> **REQUIRED ACTION**
Each record should be returned exactly as it is written.

> **MATERIALS PROVIDED**
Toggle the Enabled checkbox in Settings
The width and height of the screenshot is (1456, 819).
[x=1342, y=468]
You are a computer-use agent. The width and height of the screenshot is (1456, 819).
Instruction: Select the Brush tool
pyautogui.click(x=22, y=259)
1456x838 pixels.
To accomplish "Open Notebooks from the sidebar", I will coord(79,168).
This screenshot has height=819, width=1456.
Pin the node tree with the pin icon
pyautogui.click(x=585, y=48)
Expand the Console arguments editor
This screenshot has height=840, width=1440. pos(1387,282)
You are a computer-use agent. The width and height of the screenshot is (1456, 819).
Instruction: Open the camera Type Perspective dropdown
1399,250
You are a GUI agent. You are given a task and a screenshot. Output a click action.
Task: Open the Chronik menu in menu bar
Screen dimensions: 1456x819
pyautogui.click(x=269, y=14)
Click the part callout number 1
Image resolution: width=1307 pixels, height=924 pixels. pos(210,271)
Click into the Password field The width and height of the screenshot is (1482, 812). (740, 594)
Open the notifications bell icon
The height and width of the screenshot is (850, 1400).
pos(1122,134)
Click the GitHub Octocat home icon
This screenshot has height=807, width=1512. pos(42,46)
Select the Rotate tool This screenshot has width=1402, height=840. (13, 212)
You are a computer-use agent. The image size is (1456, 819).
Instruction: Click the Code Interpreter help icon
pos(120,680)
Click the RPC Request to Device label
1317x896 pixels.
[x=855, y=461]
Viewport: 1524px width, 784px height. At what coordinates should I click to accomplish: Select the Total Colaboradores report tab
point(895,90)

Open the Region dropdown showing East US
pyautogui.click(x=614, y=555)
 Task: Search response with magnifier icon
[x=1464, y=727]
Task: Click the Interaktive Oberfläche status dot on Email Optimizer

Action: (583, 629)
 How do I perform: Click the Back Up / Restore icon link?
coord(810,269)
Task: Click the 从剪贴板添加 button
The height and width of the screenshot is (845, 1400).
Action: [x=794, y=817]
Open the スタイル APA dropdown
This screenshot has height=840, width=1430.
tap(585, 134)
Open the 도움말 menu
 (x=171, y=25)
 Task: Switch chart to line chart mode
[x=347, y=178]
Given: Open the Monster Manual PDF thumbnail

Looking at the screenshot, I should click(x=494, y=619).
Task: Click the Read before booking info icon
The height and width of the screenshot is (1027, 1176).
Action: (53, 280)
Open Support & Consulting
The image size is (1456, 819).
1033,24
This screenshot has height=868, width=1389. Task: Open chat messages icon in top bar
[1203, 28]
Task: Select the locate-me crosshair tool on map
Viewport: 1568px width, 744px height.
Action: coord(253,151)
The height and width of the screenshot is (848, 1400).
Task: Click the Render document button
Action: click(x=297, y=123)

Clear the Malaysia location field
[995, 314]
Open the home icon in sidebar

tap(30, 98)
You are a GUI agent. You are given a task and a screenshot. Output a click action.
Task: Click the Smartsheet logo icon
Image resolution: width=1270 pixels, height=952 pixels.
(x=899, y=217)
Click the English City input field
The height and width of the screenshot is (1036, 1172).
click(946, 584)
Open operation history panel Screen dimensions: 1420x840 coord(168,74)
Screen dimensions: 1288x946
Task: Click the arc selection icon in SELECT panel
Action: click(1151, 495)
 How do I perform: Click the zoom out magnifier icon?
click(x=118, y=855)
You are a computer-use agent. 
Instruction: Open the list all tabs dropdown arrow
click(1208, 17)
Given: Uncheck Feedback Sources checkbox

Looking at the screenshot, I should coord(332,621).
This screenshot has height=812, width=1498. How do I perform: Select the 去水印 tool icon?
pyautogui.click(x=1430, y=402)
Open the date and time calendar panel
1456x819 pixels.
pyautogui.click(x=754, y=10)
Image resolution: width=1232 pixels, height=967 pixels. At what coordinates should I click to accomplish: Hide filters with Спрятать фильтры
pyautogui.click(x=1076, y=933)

> **SOLUTION FOR THIS PROBLEM**
Toggle the Enabled checkbox in Settings
The width and height of the screenshot is (1456, 819).
[x=1342, y=468]
You are a computer-use agent. The width and height of the screenshot is (1456, 819).
Instruction: Select the Brush tool
pyautogui.click(x=22, y=259)
1456x838 pixels.
To accomplish "Open Notebooks from the sidebar", I will coord(79,168).
This screenshot has height=819, width=1456.
Pin the node tree with the pin icon
pyautogui.click(x=585, y=48)
Expand the Console arguments editor
This screenshot has height=840, width=1440. pos(1387,282)
You are a computer-use agent. The width and height of the screenshot is (1456, 819).
Instruction: Open the camera Type Perspective dropdown
1399,250
You are a GUI agent. You are given a task and a screenshot. Output a click action.
Task: Open the Chronik menu in menu bar
Screen dimensions: 1456x819
pyautogui.click(x=269, y=14)
Click the part callout number 1
Image resolution: width=1307 pixels, height=924 pixels. pos(210,271)
Click into the Password field The width and height of the screenshot is (1482, 812). (740, 594)
Open the notifications bell icon
The height and width of the screenshot is (850, 1400).
pos(1122,134)
Click the GitHub Octocat home icon
This screenshot has height=807, width=1512. pos(42,46)
Select the Rotate tool This screenshot has width=1402, height=840. (13, 212)
You are a computer-use agent. The image size is (1456, 819).
Instruction: Click the Code Interpreter help icon
pos(120,680)
Click the RPC Request to Device label
1317x896 pixels.
[x=855, y=461]
Viewport: 1524px width, 784px height. At what coordinates should I click to accomplish: Select the Total Colaboradores report tab
point(895,90)

Open the Region dropdown showing East US
pyautogui.click(x=614, y=555)
 Task: Search response with magnifier icon
[x=1464, y=727]
Task: Click the Interaktive Oberfläche status dot on Email Optimizer

Action: (583, 629)
 How do I perform: Click the Back Up / Restore icon link?
coord(810,269)
Task: Click the 从剪贴板添加 button
The height and width of the screenshot is (845, 1400).
Action: [x=794, y=817]
Open the スタイル APA dropdown
This screenshot has height=840, width=1430.
tap(585, 134)
Open the 도움말 menu
 (x=171, y=25)
 Task: Switch chart to line chart mode
[x=347, y=178]
Given: Open the Monster Manual PDF thumbnail

Looking at the screenshot, I should click(x=494, y=619).
Task: Click the Read before booking info icon
The height and width of the screenshot is (1027, 1176).
Action: (53, 280)
Open Support & Consulting
The image size is (1456, 819).
1033,24
This screenshot has height=868, width=1389. Task: Open chat messages icon in top bar
[1203, 28]
Task: Select the locate-me crosshair tool on map
Viewport: 1568px width, 744px height.
Action: coord(253,151)
The height and width of the screenshot is (848, 1400).
Task: Click the Render document button
Action: click(x=297, y=123)

Clear the Malaysia location field
[995, 314]
Open the home icon in sidebar

tap(30, 98)
You are a GUI agent. You are given a task and a screenshot. Output a click action.
Task: Click the Smartsheet logo icon
Image resolution: width=1270 pixels, height=952 pixels.
(x=899, y=217)
Click the English City input field
The height and width of the screenshot is (1036, 1172).
click(946, 584)
Open operation history panel Screen dimensions: 1420x840 coord(168,74)
Screen dimensions: 1288x946
Task: Click the arc selection icon in SELECT panel
Action: click(1151, 495)
 How do I perform: Click the zoom out magnifier icon?
click(x=118, y=855)
You are a computer-use agent. 
Instruction: Open the list all tabs dropdown arrow
click(1208, 17)
Given: Uncheck Feedback Sources checkbox

Looking at the screenshot, I should coord(332,621).
This screenshot has height=812, width=1498. How do I perform: Select the 去水印 tool icon?
pyautogui.click(x=1430, y=402)
Open the date and time calendar panel
1456x819 pixels.
pyautogui.click(x=754, y=10)
Image resolution: width=1232 pixels, height=967 pixels. At what coordinates should I click to accomplish: Hide filters with Спрятать фильтры
pyautogui.click(x=1076, y=933)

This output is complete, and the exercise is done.